-- Text segment start --

On 18.12.22 04:32, Huacai Chen wrote:
Hi, David,
What is the opposite of exclusive here? Shared or inclusive? I prefer
pte_swp_mkshared() or pte_swp_mkinclusive() rather than
pte_swp_clear_exclusive(). Existing examples: dirty/clean, young/old
...
Hi Huacai,
thanks for having a look!
Please note that this series doesn't add these primitives but merely
implements them on all remaining architectures.
Having that said, the semantics are "exclusive" vs. "maybe shared", not
"exclusive" vs. "shared" or sth. else. It would have to be
pte_swp_mkmaybe_shared().
Note that this naming matches just the way we handle it for the other
pte_swp_ flags we have, namely:
pte_swp_mksoft_dirty()
pte_swp_soft_dirty()
pte_swp_clear_soft_dirty()
and
pte_swp_mkuffd_wp()
pte_swp_uffd_wp()
pte_swp_clear_uffd_wp()
For example, we also (thankfully) didn't call it pte_mksoft_clean().
Grepping for "pte_swp.*soft_dirty" gives you the full picture.
Thanks!
David
Huacai
On Tue, Dec 6, 2022 at 10:48 PM David Hildenbrand <david@xxxxxxxxxx> wrote:
This is the follow-up on [1]:
[PATCH v2 0/8] mm: COW fixes part 3: reliable GUP R/W FOLL_GET of
anonymous pages
After we implemented __HAVE_ARCH_PTE_SWP_EXCLUSIVE on most prominent
enterprise architectures, implement __HAVE_ARCH_PTE_SWP_EXCLUSIVE on all
remaining architectures that support swap PTEs.
This makes sure that exclusive anonymous pages will stay exclusive, even
after they were swapped out -- for example, making GUP R/W FOLL_GET of
anonymous pages reliable. Details can be found in [1].
This primarily fixes remaining known O_DIRECT memory corruptions that can
happen on concurrent swapout, whereby we can lose DMA reads to a page
(modifying the user page by writing to it).
To verify, there are two test cases (requiring swap space, obviously):
(1) The O_DIRECT+swapout test case [2] from Andrea. This test case tries
triggering a race condition.
(2) My vmsplice() test case [3] that tries to detect if the exclusive
marker was lost during swapout, not relying on a race condition.

-- Text segment end --

▶ [Stated task]: In the swap PTE patch discussion, what name does David say the primitive would have to take to reflect its actual semantics?

-- Recorded data start --

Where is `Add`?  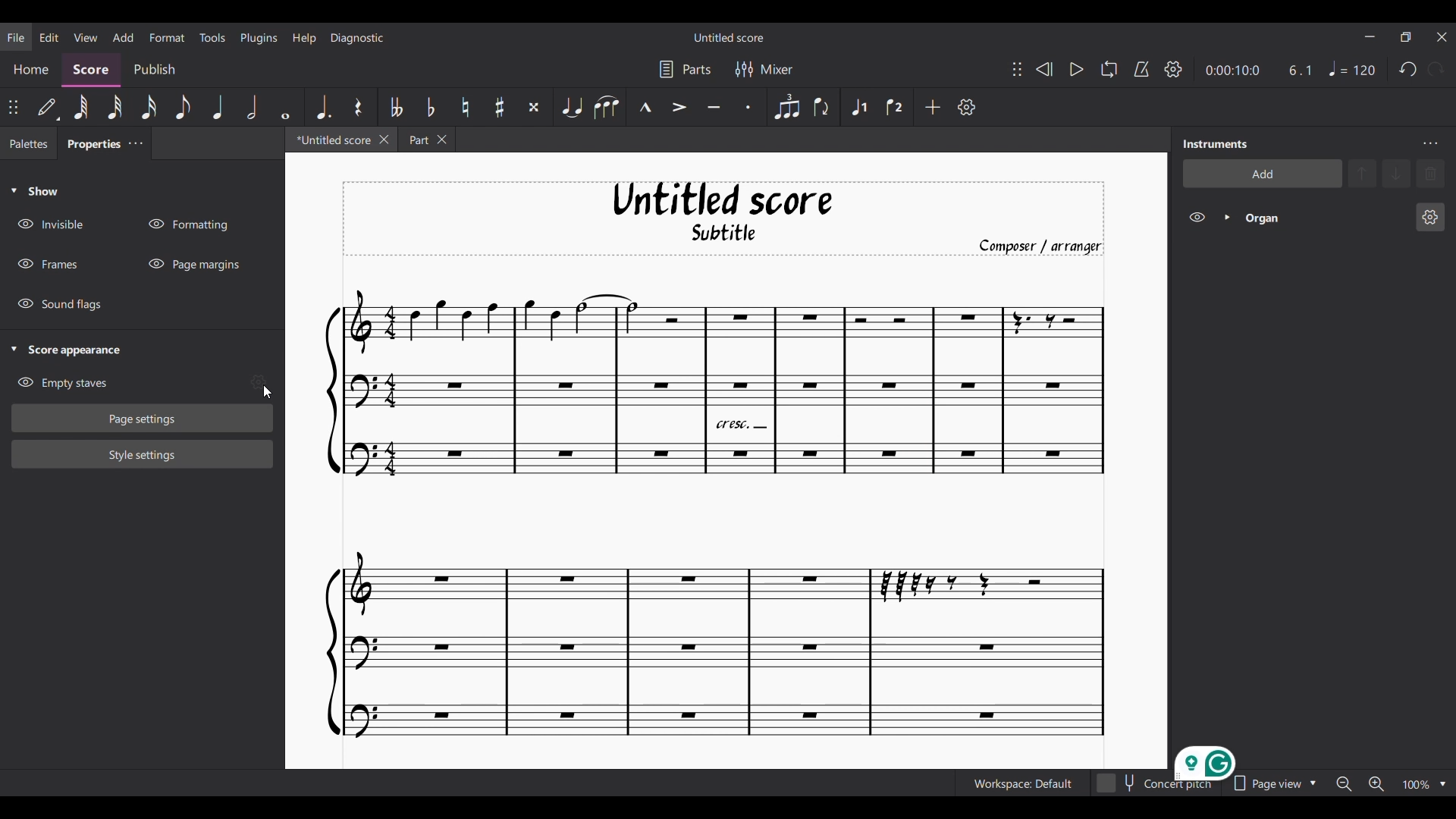 Add is located at coordinates (932, 106).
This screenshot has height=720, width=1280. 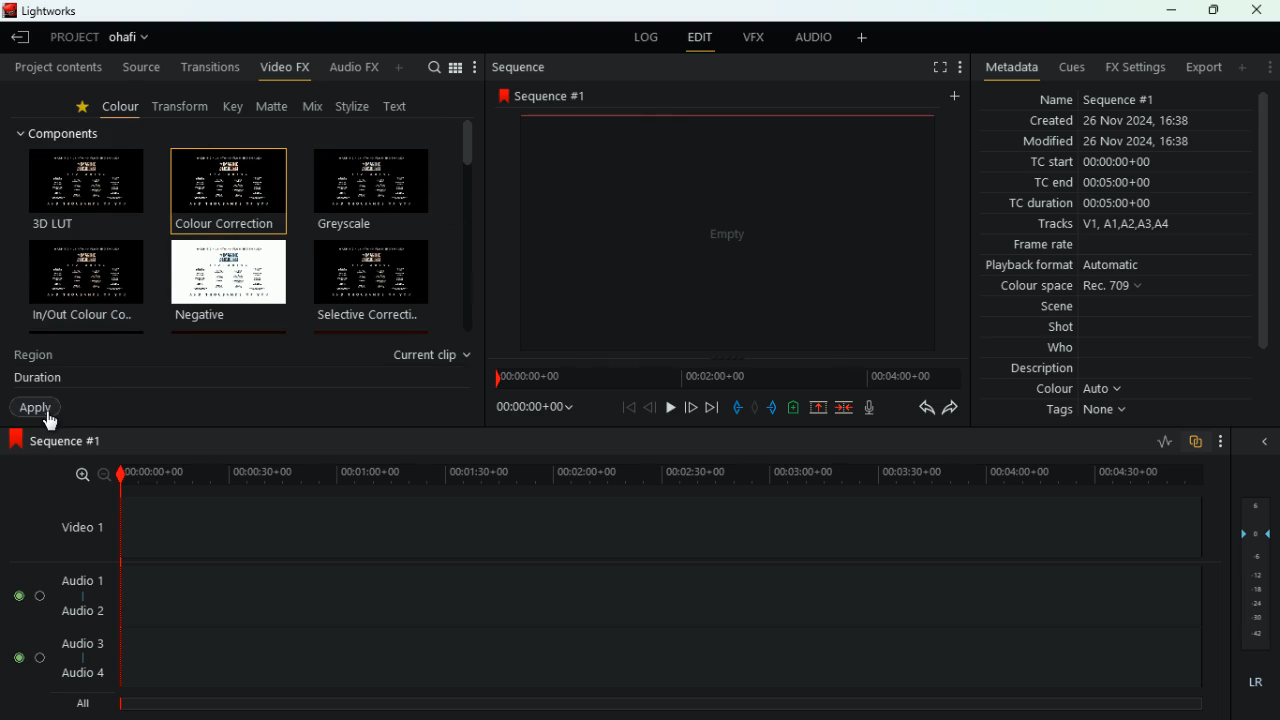 What do you see at coordinates (38, 380) in the screenshot?
I see `duration` at bounding box center [38, 380].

-- Recorded data end --

▶ [Solved exercise]: pte_swp_mkmaybe_shared()